* _EXERCISE 1_:
In the post about the Redskins kicking situation, what is Shaun Suisham's record on the season with the Steelers?

* _QUOTED PASSAGE_:
↓

I admit it, I’m frustrated, I’m fed up, I’m exasperated – hang whatever you want on me – I’m sick and damn tied of my ulcer bleeding every time the Washington Redskins attempt a field goal.
I don’t have anything against Kai Forbath at all, but to me, he is just another in a very, very long line of terrible kicking decisions in the nation’s capital.
You can call that condemnation harsh all you want, the franchise’s track record speaks for itself.
The only time I have felt even remotely good about the Redskins kicking situation since Chip Lohmiller, was when Shaun Suisham was the Redskins kicker.
I freely admit that the fact that he is Canadian and his family live less than 100 miles from me had to do with my INITIAL kicker crush, but I think Suisham was the best kicker we kicked out of town since David Akers (after one game). I’ll also gladly admit that at the time that the Redskins released Suisham, he had missed two very costly makable kicks; but I’ll also point out that at the time, that put him at 18-for-21 on the season (in December). He was very average in 2008, but other than those two misses, he had been solid in 2009.
Suisham caught on with the Steelers and has rolled back into top form. I’ll add here that he was the AFC Special Teams Player of the last week, after kicking a walk-off game winning field goal against the Eagles. He’s now 8-for-8 on the season. It kind of bears mentioning.

↑

* _MATERIAL FOR THIS TASK_:
↓

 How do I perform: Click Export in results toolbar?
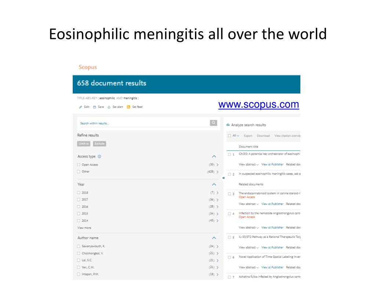[x=248, y=136]
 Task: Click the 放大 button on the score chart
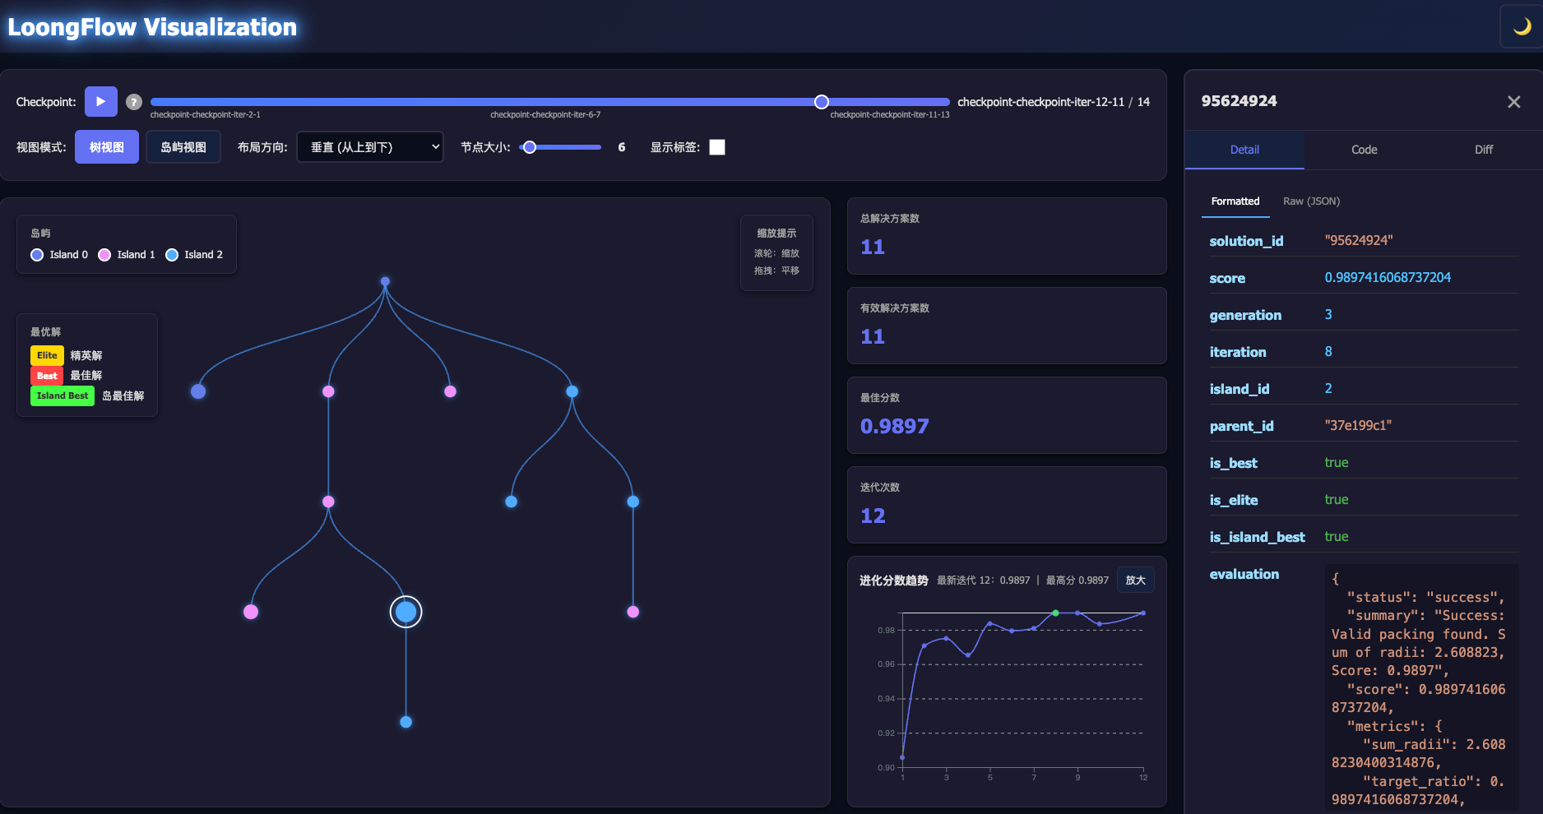tap(1135, 580)
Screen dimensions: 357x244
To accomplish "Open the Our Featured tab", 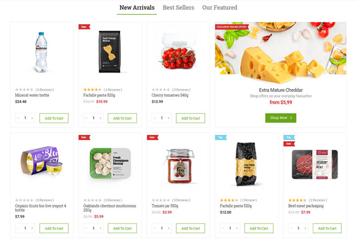I will point(220,8).
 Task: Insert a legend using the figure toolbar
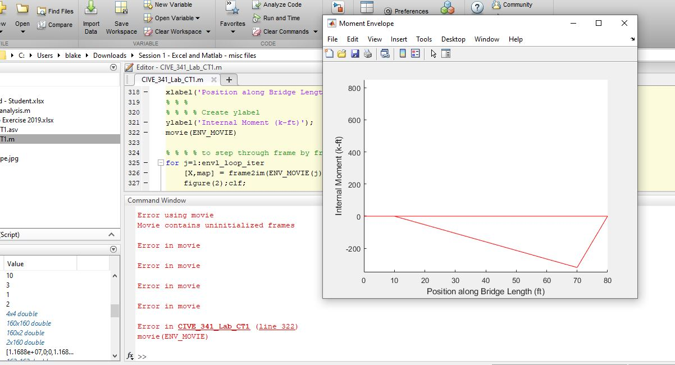pos(414,53)
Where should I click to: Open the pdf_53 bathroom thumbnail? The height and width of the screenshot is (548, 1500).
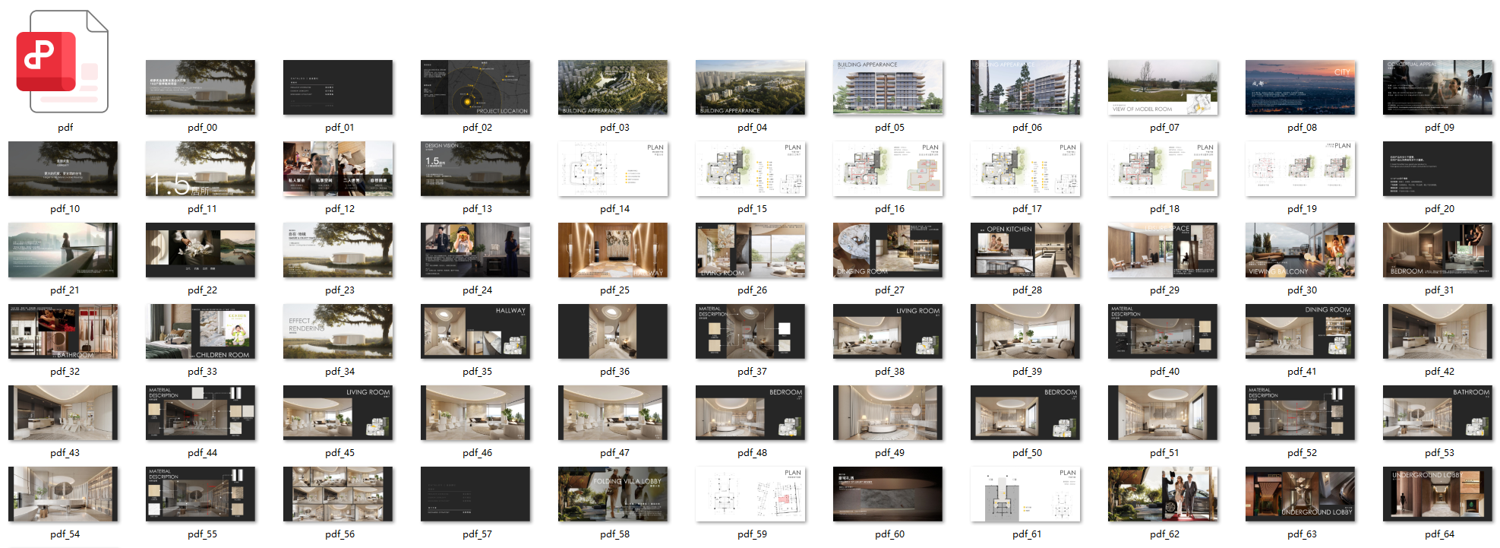pos(1438,413)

↑

* _EXERCISE 2_:
Print the rows from the line containing "Where should I" up to and including the last line of the rows, omitting the pictures.

* _RESULT 1_:
8-for-8

* _RESULT 2_:
Where should I click to: Open the pdf_53 bathroom thumbnail? The height and width of the screenshot is (548, 1500).
pos(1438,413)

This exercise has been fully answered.